By Dr. Jacqueline Del Rosario
While they say that money is the root of all evil, I may not be able to put my moral stake in the ground when it comes to that statement, but I know that it can ruin many relationships.
Pick any relationship survey where couples have to answer what they fight about the most, and, cha-ching, you’re right, money comes out on top. It may be about not having enough money to pay the bills, or it most likely is about how each person in the relationship disagrees on how a person spends the household finances.
He’s annoyed that she’s bought more shoes, and she is screaming at him for supersizing their TV. Something that causes so much conflict has to be evil, right? Well, for those couples that create financial alignment, money does not have to become a source of discontent.
Here are some tips on creating financial alignment before you walk down that aisle:
- Communicate with each other on your viewpoint about money. Should you save? Why are we saving money? Should bank accounts be merged or kept separate? Should each person have pocket money? Who will pay which bills? Get agreement first, as this will serve as the ground rules for how you will govern the household finances.
- Create a budget and live by it. Regularly review the budget to see if anything needs to be changed.
- Ask before spending. Ask before spending doesn’t mean treating each other like children by getting the other’s permission. If anything, it helps each other from potentially spending unwisely on big purchases.
- Decide on a strategy to maintain good credit. Is there a budget? Good strategies will help you spend within your means. It will also determine if money is left over to buy things you enjoy.

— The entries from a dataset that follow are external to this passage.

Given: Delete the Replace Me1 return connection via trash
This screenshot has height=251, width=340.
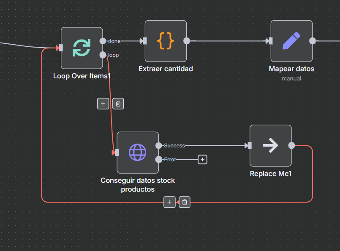Looking at the screenshot, I should 185,203.
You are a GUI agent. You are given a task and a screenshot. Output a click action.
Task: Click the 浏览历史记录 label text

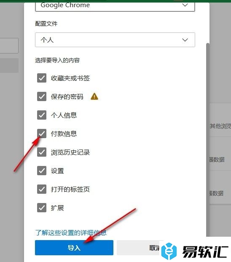pos(70,152)
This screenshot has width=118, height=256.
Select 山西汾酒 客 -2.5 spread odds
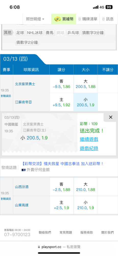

- While you may not always agree on what money should be spent, make sure there is room in the budget for each spouse to make reasonable purchases that offer them individual pleasures. Agree to disagree and let each other indulge in treasured “stuff,” whether it is the latest fashion, football tickets, a spa treatment, or a new pair of headphones.
- Discuss your goals and support of each other’s financial worth that each of you may bring to the marriage and what that will mean for different aspects of your life together. For example, if you are both working and building careers or businesses, you need to ensure that jealousy is not something that can upend your marriage.
- Remember to be each other’s cheerleaders because the success and monetary gain from each person’s hard work are for both of you. Also, remember that everything that happens in your relationship is seasonal. You might start with the one with the golden egg, and in the next stage of the marriage, your spouse might be the one with the golden egg. And it might flip flop again.
Before you get married, try to agree on all of the above so that you don’t let money come between the two of you.